And that kind of instruction is available at a number of Southland sites.

Vogt Visual Arts Center (VVAC) in Tinley Park, The Center in Palos Park, Greater Chicago Artisan Center in Oak Lawn and McCord Gallery and Cultural Center in Palos Park are among the many locations offering artists at every level a variety of classes taught by experienced teachers.

Chirafisi, 71, has a 25-year background teaching art to adults. She currently teaches oil painting, painting with acrylics and art exploration classes at Vogt Visual Arts Center, an open painting class at the Midlothian Public Library, and an oil painting/small painting class at Hobby Lobby in Tinley Park.

Chirafisi said most people want to try painting because “they’ve seen something they want to portray and they just don’t know where to begin.”

That’s where a good instructor comes in, Chirafisi said. The instructor helps the would-be artist to understand that everyone has the potential to create.

“A painter is like a photographer in that they are capturing a moment in time, but the artist’s unique touch — like their written signature — makes the piece unlike anyone else’s,” she said.

“No two people can — or will — paint the same way. You will develop your own signature style of painting and that comes with time,” she said.
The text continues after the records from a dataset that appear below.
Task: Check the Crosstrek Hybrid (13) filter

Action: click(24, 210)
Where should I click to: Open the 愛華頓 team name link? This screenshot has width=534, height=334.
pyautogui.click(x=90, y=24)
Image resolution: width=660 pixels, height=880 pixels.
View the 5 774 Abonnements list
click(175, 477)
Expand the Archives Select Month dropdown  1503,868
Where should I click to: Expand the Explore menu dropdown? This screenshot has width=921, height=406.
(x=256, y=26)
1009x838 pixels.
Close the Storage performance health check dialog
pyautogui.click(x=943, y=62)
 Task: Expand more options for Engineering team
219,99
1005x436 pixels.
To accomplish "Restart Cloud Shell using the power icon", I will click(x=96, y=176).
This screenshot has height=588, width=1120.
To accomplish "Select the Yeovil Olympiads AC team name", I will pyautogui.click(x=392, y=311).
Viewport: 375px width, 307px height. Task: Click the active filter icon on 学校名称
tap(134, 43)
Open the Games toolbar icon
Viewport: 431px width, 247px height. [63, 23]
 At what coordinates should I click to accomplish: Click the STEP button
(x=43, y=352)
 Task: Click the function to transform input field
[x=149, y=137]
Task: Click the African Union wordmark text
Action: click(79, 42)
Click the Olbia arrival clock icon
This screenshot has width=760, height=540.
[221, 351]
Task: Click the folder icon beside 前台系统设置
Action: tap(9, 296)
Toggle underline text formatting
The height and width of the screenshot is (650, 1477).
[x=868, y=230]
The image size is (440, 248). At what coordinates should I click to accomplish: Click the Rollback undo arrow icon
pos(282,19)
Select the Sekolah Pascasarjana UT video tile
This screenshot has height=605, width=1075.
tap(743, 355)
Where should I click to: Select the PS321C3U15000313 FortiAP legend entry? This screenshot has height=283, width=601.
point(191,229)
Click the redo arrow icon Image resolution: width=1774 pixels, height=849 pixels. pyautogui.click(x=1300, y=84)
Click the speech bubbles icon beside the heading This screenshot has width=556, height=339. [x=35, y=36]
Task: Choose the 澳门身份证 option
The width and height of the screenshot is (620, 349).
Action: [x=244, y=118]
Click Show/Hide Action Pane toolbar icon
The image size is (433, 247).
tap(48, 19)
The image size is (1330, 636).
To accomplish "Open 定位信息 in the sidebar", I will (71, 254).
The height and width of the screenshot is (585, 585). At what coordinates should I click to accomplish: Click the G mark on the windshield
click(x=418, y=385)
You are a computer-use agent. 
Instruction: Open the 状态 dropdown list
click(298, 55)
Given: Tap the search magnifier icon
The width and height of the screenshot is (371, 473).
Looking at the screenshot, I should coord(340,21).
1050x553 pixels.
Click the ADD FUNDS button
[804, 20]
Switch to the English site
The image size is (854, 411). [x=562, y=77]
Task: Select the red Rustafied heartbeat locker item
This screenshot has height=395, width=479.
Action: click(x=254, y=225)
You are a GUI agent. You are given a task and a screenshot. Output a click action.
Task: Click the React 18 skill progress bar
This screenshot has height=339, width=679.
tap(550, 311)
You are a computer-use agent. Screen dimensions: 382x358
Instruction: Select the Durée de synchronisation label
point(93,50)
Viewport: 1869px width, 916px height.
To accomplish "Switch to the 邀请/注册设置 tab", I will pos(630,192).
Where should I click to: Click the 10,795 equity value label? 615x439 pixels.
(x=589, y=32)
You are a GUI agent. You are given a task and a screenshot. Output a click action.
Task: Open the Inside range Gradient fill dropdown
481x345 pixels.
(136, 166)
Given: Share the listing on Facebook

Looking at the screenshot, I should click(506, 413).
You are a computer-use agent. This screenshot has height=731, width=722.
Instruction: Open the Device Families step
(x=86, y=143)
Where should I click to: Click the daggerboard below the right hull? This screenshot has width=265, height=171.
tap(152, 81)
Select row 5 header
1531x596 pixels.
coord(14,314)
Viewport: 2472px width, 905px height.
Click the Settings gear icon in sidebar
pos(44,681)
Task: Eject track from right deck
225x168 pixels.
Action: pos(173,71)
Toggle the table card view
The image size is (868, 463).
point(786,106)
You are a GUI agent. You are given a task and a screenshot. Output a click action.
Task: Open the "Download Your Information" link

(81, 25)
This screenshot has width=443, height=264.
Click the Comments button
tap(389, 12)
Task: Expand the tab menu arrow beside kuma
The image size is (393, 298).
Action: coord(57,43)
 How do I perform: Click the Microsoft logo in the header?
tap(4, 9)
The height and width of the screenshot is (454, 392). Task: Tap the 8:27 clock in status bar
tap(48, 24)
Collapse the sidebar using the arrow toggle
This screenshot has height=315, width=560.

Chirafisi encourages her students to find their inner artist by becoming more like the young child they once were, “always delighted with what they draw although they are not taught.”

Fellow art teacher Carmelo Schifano is happy to have adults bring childlike joy to his class. He said he will do whatever he can to relax his students, using laughter, music and refreshments while encouraging each one to “lose your fear.”

“I try to incorporate humor,” Schifano said.

On the first night of a beginning watercolor class, for example, Schifano will “load” his brush with paint and let it plop “accidentally” onto the art paper.

He said his feigned upset at his mistake breaks the ice every time.

“That loosens everybody up,” Schifano said.

Schifano, 63, has 38 years’ experience teaching some form of art to skill and age levels ranging from elementary-age students to adults.

He currently teaches classes in beginning watercolor at VVAC, LaGrange Art League; Naperville Art League and McCord Gallery and Cultural Center.

Art student Susan Trump, 63, of Tinley Park, said in 2015 she took a colored pencil art class at VVAC — her first foray into art instruction since high school — and then signed up for Schifano’s water color class to “try something different.”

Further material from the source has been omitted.